START Source material

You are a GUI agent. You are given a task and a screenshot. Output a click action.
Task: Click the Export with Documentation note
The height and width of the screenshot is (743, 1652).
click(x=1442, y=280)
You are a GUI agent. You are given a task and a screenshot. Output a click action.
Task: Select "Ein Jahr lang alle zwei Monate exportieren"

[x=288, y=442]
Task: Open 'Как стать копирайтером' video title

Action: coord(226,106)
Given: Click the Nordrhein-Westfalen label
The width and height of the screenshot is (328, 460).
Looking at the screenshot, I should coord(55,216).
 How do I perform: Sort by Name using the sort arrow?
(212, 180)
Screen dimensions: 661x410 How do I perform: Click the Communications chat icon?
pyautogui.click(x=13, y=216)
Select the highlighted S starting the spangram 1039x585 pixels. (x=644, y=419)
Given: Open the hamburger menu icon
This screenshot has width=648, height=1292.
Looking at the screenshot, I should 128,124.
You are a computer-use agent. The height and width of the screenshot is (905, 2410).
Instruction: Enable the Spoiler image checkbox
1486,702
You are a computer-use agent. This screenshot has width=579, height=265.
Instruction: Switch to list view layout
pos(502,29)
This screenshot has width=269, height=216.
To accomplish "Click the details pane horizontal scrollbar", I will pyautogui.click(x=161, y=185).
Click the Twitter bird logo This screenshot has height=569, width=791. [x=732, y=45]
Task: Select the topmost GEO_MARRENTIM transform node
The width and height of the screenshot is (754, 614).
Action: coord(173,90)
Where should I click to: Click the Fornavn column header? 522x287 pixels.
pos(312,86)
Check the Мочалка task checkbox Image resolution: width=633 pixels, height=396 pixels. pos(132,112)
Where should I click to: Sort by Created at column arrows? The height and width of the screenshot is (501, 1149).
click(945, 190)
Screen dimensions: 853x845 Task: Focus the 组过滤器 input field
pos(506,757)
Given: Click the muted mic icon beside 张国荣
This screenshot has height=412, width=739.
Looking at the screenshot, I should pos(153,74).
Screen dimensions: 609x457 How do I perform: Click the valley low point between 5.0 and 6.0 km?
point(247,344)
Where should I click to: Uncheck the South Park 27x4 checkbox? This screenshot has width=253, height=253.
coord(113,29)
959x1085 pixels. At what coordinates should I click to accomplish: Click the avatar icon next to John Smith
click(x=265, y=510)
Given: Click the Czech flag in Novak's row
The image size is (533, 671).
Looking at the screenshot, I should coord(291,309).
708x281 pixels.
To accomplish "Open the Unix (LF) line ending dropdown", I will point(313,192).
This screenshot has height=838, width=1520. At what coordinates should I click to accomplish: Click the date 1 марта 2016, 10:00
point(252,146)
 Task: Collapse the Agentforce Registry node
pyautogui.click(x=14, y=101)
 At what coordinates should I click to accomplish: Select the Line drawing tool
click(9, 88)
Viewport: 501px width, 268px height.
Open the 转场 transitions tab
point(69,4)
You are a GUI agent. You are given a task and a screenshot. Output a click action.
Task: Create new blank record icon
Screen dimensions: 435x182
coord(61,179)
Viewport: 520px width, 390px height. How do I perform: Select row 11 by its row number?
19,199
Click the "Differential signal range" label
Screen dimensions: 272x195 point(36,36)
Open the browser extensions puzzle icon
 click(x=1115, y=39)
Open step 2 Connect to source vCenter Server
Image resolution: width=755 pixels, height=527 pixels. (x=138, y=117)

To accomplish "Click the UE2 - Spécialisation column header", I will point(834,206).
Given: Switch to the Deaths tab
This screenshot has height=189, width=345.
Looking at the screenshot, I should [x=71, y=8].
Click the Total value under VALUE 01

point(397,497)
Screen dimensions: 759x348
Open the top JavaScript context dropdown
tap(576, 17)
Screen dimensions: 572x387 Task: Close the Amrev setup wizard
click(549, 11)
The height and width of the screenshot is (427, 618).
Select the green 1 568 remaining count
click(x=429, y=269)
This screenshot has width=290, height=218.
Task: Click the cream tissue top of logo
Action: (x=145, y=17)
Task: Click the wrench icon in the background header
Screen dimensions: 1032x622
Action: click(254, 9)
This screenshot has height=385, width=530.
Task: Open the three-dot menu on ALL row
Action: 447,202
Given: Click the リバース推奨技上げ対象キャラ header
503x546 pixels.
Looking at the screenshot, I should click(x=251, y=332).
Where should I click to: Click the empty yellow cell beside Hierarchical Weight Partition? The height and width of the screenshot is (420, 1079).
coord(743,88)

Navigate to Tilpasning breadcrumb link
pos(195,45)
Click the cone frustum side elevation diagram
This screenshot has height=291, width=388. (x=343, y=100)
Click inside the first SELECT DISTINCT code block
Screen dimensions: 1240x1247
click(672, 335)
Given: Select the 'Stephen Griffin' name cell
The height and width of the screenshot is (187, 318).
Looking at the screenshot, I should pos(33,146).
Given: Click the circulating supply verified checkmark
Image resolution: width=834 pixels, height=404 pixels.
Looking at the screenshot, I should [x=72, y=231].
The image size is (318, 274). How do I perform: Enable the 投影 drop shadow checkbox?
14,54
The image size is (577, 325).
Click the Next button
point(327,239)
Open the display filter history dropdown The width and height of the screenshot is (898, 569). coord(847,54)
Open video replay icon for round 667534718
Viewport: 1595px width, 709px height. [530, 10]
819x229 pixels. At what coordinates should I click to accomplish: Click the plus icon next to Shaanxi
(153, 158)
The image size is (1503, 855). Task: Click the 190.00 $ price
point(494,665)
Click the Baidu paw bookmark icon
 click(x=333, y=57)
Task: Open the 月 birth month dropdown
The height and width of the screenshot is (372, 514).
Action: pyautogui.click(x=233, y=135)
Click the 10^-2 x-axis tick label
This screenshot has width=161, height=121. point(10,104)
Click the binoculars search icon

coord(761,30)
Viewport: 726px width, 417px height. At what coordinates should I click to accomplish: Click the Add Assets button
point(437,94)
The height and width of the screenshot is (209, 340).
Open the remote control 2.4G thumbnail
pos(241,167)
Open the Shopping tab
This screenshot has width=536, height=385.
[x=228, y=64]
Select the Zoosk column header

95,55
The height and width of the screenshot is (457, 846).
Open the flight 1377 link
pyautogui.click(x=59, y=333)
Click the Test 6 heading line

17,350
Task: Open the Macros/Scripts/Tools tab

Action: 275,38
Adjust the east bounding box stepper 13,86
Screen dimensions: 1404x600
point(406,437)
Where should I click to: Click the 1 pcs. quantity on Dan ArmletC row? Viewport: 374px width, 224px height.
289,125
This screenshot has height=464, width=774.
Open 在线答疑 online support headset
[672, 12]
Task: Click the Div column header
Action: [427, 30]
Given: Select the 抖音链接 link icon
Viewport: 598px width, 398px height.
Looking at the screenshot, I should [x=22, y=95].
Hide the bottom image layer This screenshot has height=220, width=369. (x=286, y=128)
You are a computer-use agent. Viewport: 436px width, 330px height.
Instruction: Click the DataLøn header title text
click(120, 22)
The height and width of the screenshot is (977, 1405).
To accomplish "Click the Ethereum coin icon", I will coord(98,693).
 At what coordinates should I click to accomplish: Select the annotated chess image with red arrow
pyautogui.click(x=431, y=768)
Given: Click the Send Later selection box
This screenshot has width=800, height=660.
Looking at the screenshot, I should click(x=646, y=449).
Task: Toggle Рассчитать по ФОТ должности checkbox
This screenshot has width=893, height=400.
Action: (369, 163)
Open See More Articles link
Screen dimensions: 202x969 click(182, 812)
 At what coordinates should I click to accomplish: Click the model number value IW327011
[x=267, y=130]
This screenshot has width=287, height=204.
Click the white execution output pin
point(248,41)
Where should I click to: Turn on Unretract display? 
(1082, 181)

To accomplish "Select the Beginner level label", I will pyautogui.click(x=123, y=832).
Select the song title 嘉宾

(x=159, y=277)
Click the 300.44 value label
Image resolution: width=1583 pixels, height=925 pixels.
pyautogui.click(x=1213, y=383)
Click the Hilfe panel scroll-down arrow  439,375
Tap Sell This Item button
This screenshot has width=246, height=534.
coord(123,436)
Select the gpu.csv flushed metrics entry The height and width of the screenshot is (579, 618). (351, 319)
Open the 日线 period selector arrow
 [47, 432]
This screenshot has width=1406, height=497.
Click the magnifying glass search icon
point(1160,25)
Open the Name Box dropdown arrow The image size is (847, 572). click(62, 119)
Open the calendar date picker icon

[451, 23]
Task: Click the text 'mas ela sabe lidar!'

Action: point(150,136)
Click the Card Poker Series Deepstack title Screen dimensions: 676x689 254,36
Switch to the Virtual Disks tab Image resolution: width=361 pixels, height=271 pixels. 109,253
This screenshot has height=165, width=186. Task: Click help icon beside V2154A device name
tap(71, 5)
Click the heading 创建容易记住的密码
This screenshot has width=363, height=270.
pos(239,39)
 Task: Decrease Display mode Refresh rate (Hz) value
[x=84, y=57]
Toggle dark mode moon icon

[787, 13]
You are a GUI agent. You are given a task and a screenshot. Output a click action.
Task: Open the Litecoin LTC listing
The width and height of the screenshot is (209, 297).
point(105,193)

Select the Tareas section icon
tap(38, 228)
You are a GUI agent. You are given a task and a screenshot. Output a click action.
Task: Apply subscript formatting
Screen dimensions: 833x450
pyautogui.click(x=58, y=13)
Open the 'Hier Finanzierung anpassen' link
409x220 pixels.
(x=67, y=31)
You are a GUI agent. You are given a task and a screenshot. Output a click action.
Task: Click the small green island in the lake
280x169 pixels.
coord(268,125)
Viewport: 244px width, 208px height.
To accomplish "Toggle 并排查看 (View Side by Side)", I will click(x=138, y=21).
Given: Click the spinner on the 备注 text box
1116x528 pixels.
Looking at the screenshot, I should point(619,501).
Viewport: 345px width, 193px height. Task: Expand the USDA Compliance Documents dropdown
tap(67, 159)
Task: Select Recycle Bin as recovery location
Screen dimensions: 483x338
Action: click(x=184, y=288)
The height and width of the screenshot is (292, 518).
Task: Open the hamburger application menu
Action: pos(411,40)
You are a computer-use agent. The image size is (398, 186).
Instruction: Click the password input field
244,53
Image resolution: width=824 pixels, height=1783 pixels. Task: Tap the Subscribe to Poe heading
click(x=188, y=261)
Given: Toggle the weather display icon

END Source material

- _Directions for this task_
Show all of the lines above in which "computer" is present.

- _Response box_
You are a computer-use agent. The height and width of the screenshot is (905, 2410).
You are a computer-use agent. This screenshot has width=579, height=265.
You are a computer-use agent. Viewport: 436px width, 330px height.
You are a computer-use agent. The image size is (398, 186).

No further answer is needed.